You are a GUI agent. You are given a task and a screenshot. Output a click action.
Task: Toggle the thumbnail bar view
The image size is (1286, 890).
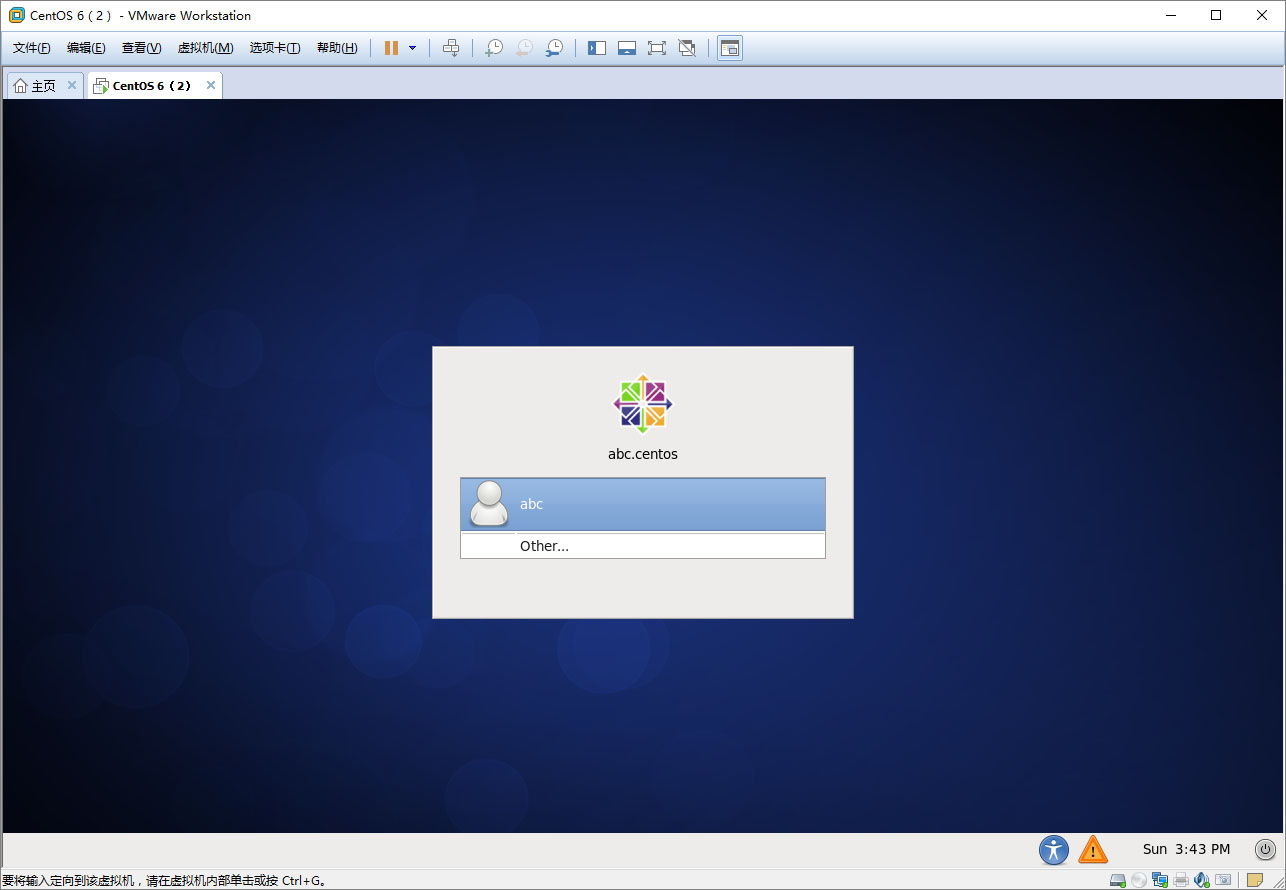(627, 48)
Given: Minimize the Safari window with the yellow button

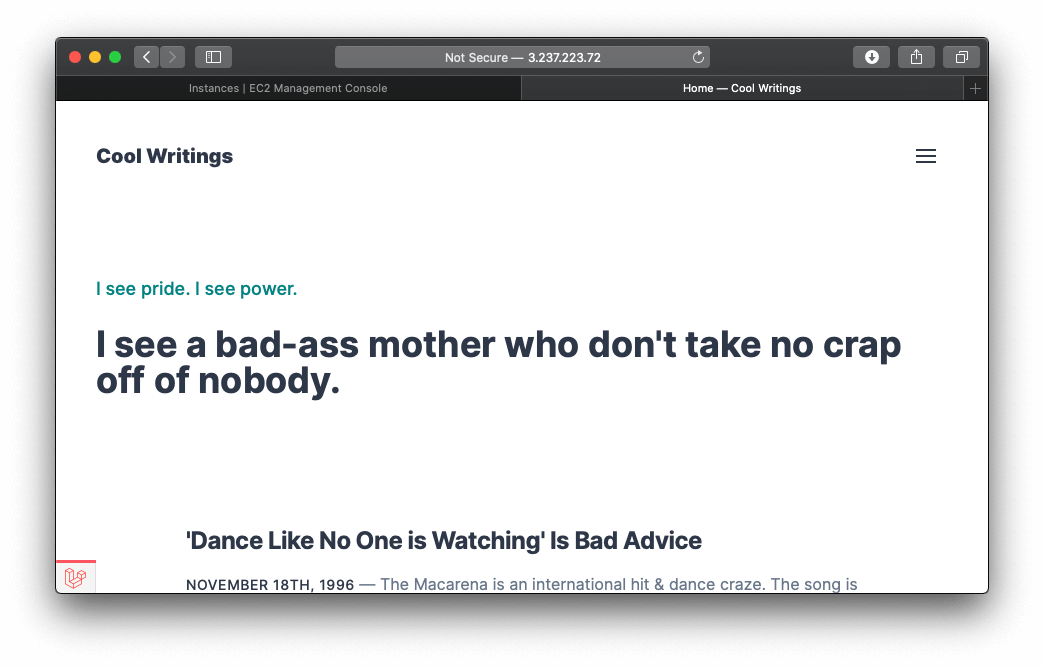Looking at the screenshot, I should pos(95,57).
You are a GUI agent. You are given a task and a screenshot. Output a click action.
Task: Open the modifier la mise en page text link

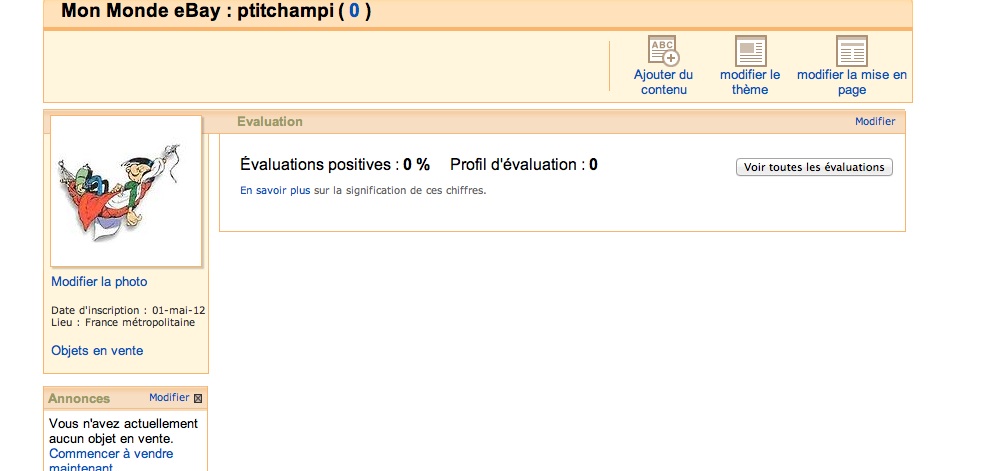852,82
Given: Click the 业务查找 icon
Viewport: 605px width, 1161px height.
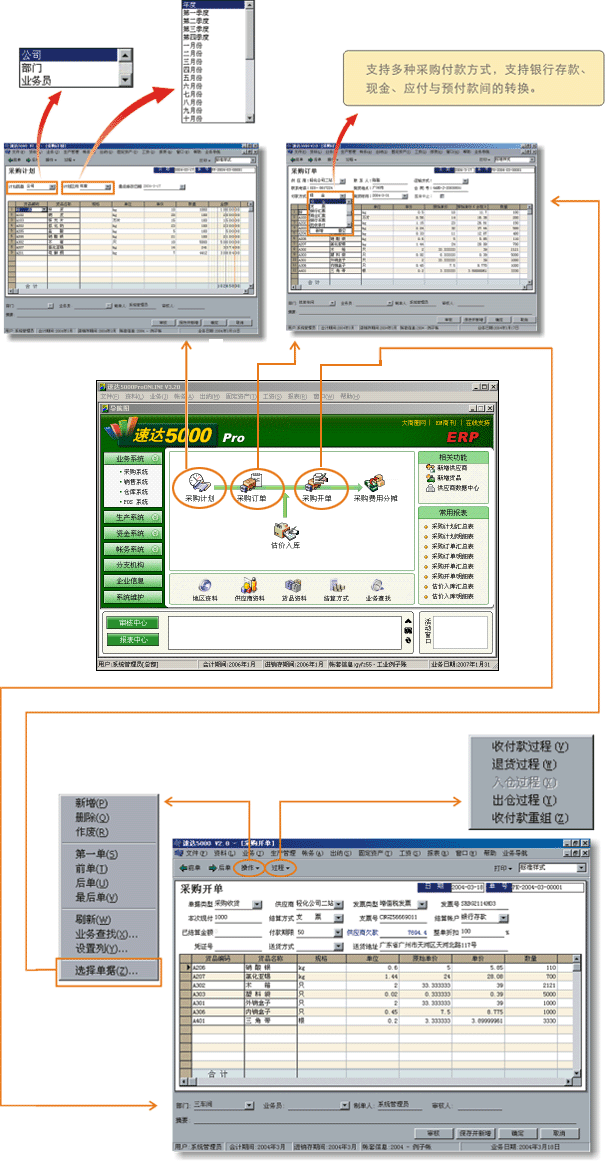Looking at the screenshot, I should click(378, 587).
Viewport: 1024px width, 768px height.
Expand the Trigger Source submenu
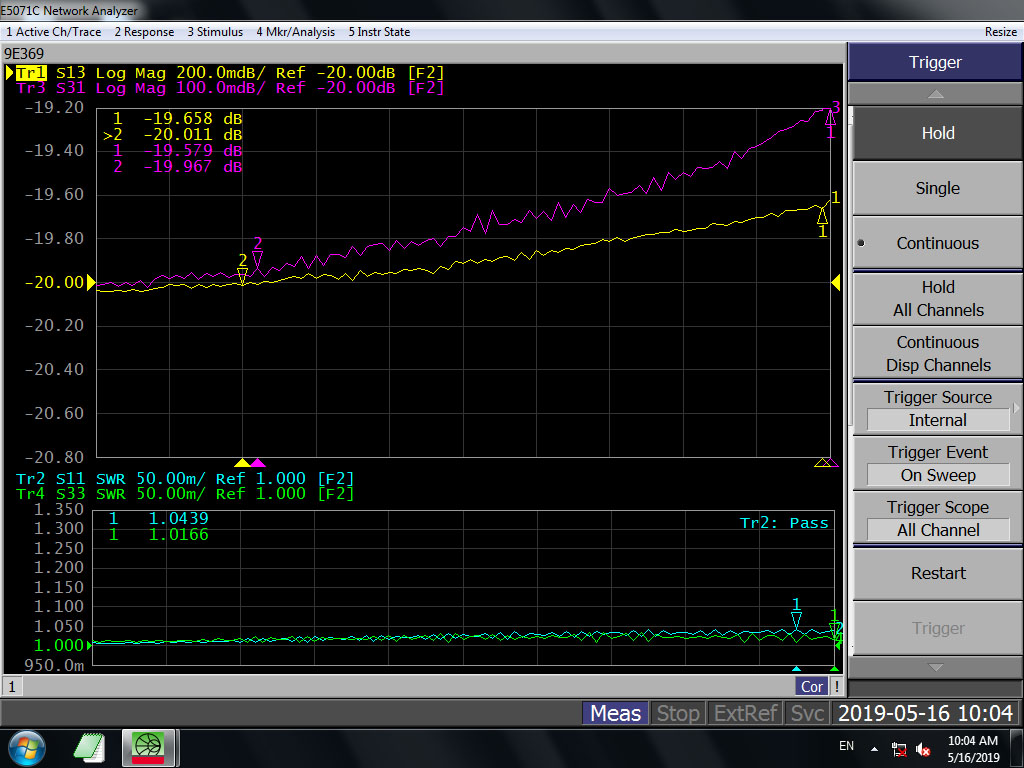[937, 408]
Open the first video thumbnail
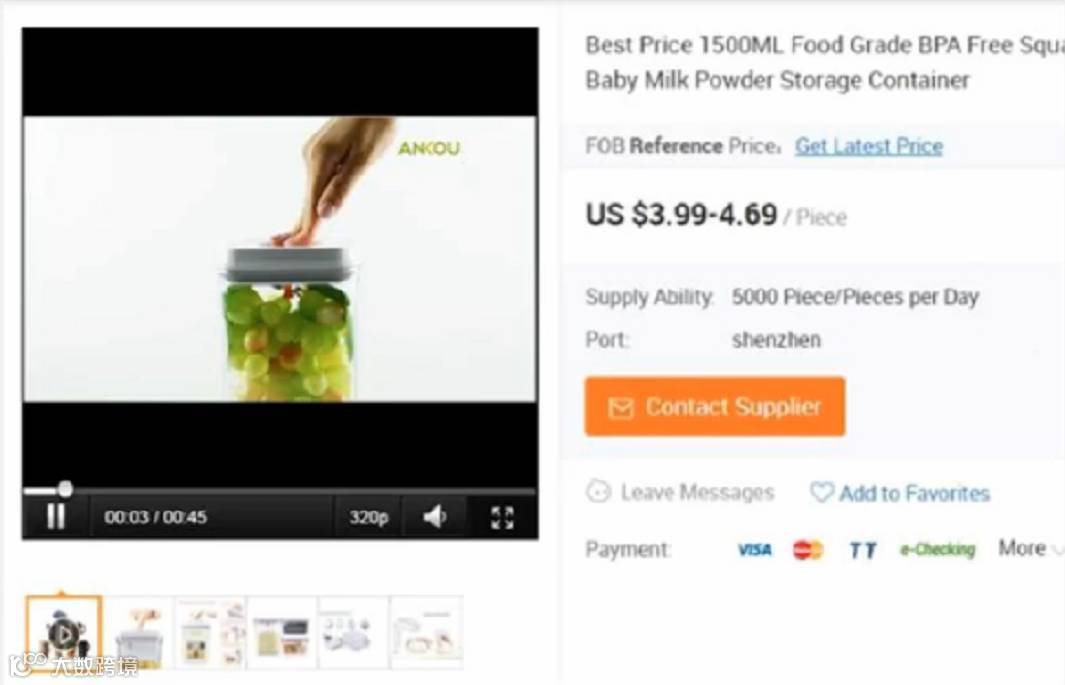This screenshot has width=1065, height=685. [64, 633]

*EXERCISE*
The result should be a word-for-word restatement of all the data, without images.

*EXPECTED ANSWER*
You are a GUI agent. You are given a task and a screenshot. Output a click action.
Task: Toggle the thumbnail bar view
The image size is (1286, 890).
(627, 48)
Given: Minimize the Safari window with the yellow button

Looking at the screenshot, I should pos(95,57).
You are a GUI agent. You are given a task and a screenshot. Output a click action.
Task: Open the modifier la mise en page text link

852,82
Given: Click the 业务查找 icon
Viewport: 605px width, 1161px height.
Looking at the screenshot, I should click(378, 587).
Viewport: 1024px width, 768px height.
Expand the Trigger Source submenu
[937, 408]
Open the first video thumbnail
This screenshot has width=1065, height=685. [64, 633]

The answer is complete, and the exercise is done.